Is wikipedia a valid source of scientific knowledge? Many would say yes. Others are still quite skeptical, or maybe just cautious about it. What seems to be the case though – and this is what this post is about – is that wikipedians are increasingly including references to scientific literature, and when they do it they do it right.

Based on data we’ve recently extracted from Wikipedia, it looks like that the vast majority of citations to nature.com content have been done according to the established scientific practice (i.e. using DOIs). Which makes you think that whoever added those citations is either a scientist or has some familiarity with science.

In the context of the nature.com ontologies portal we’ve done some work aimed at surfacing links between our articles and other datasets. Wikipedia and DBpedia (an RDF database version of wikipedia) have come to our attention quite soon: how much do wikipedia articles cite scientific content published on nature.com? Also, how well do they cite it?

So here’s an interactive visualization that lets you see all incoming references from Wikipedia to the nature.com archive. The actual dataset is encoded in RDF and can be downloaded here (look for the npg-articles-dbpedia-linkset.2015-08-24.nq.tar.gz file).

NewImage

 

About the data

In a nutshell, what we’ve done was simply extracting all mentions of either NPG DOIs or nature.com links using the wikipedia APIs (for example, see all references to the DOI “10.1038/ng1285”).

These links have then been validated against the nature.com articles database and encoded in RDF in two ways: a cito:isCitedBy relationship links the article URI to the citing Wikipedia page, and a foaf:topic relationship links the same article URI to the corresponding DBpedia page.

Screen Shot 2015 09 03 at 12 37 33 PM

In total there are 51309 links over 145 years.

Quite interestingly, the vast majority of these links are explicit DOI references (only ~900 were links to nature.com without a DOI). So, it seems that people do recognize the importance of DOIs even within a loosely controlled context like wikipedia.

Using the dataset

Considering that for many wikipedia is become the de facto largest and most cited encyclopedia out there (see the articles below), this may be an interesting dataset to analyze e.g. to highlight citation patters of influential articles.

Also, this could become quite useful as a data source for content enrichment: the wikipedia links could be used to drive subject tagging, or they could even be presented to readers on article pages e.g. as contextual information.

Toparticles

We haven’t really had time to explore any follow up on this work, but hopefully we’ll do that soon.

All of this data is open source and freely available on nature.com/ontologies.
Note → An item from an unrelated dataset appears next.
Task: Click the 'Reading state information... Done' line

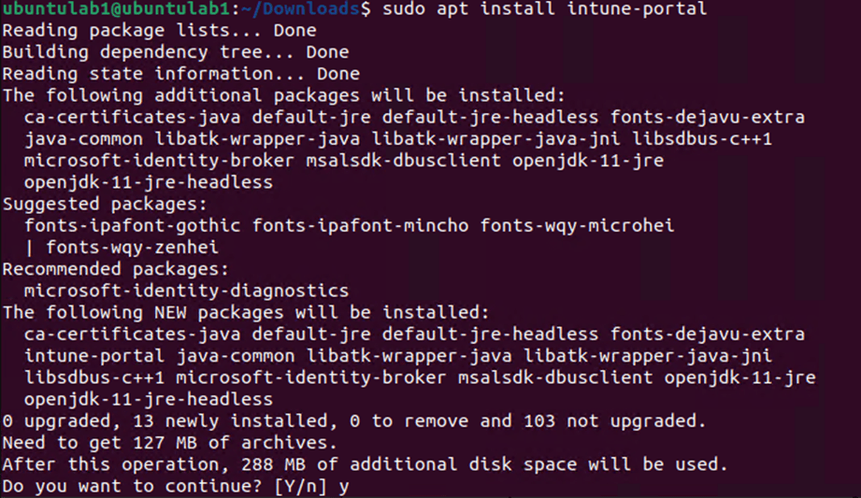Action: 180,74
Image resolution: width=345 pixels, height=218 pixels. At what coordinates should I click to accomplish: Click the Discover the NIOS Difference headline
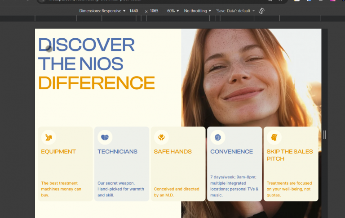coord(96,64)
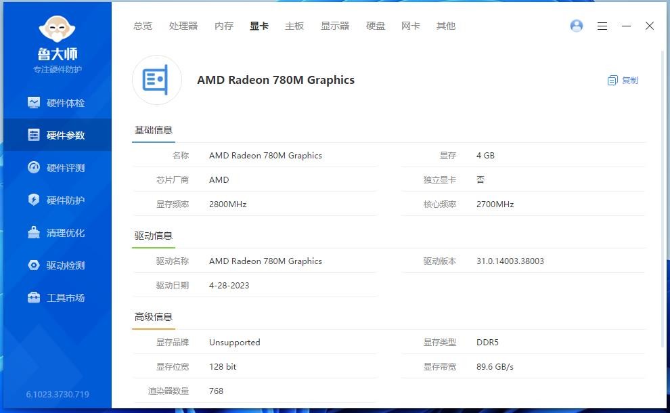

So if you’re reading this and have more ideas about potential uses or just want to collaborate, please do get in touch!

Caveats

This dataset is obviously just a snaphot of wikipedia links at a specific moment in time.

If one were to use these data within a real-world application he’d probably want to come up with some strategy to keep it up to date (e.g. monitoring the Wikipedia IRC recent changes channel).
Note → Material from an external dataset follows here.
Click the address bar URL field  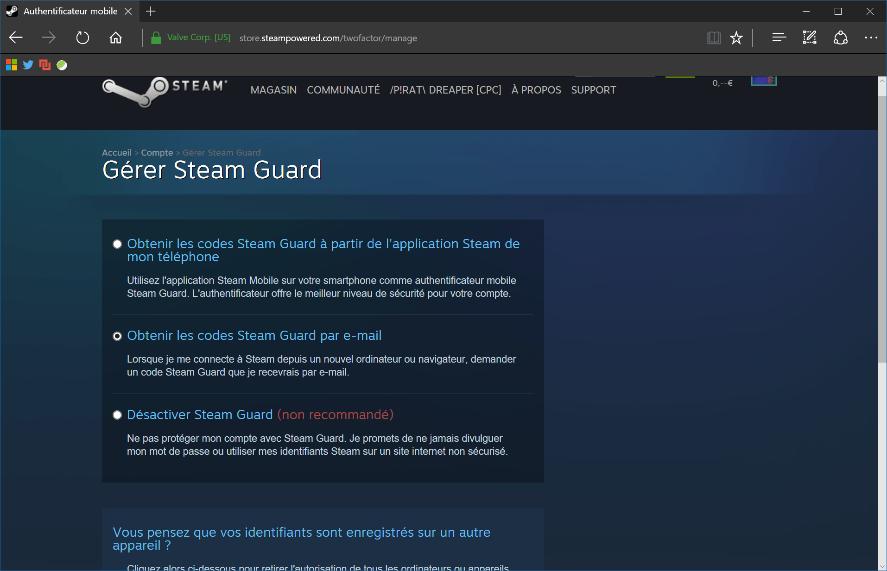click(x=328, y=38)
Good news is, work is already happening in this space:

  • CrossRef is looking at collecting citation events from Wikipedia in real time and release these data freely as part of their service e.g. see http://crosstech.crossref.org/2015/05/coming-to-you-live-from-wikipedia.html
  • Altmetric scans wikipedia for references too e.g. see http://nature.altmetric.com/details/961190/wikipedia and http://www.altmetric.com/blog/new-source-alert-wikipedia/, however the source data is not freely available.
  •  

    Readings

    Finally, here are a couple of interesting background readings I’ve found in the nature.com archive:

  • Wikipedia rival calls in the experts (2006) http://www.nature.com/nature/journal/v443/n7111/full/443493a.html
  • Publish in Wikipedia or perish (2008) http://www.nature.com/news/2008/081216/full/news.2008.1312.html
  • Time to underpin Wikipedia wisdom (2010) http://www.nature.com/nature/journal/v468/n7325/full/468765c.html
  • Enjoy!

     

    Share/Bookmark






    2 Responses to “Is wikipedia a valid source of scientific knowledge?”

    Librarybase (http://librarybase.wmflabs.org/wiki/Librarybase:Home) is another project aimed at extracting structured citations from wikipedia

    Mikele added these pithy words on Sep 14 15 at 6:17 pm

    Just found out about the Wikipedia Cite-o-Meter ‘Find citations by publisher in the top 100 Wikipedias’ http://tools.wmflabs.org/cite-o-meter/index.php

    Mikele added these pithy words on Dec 18 15 at 1:06 pm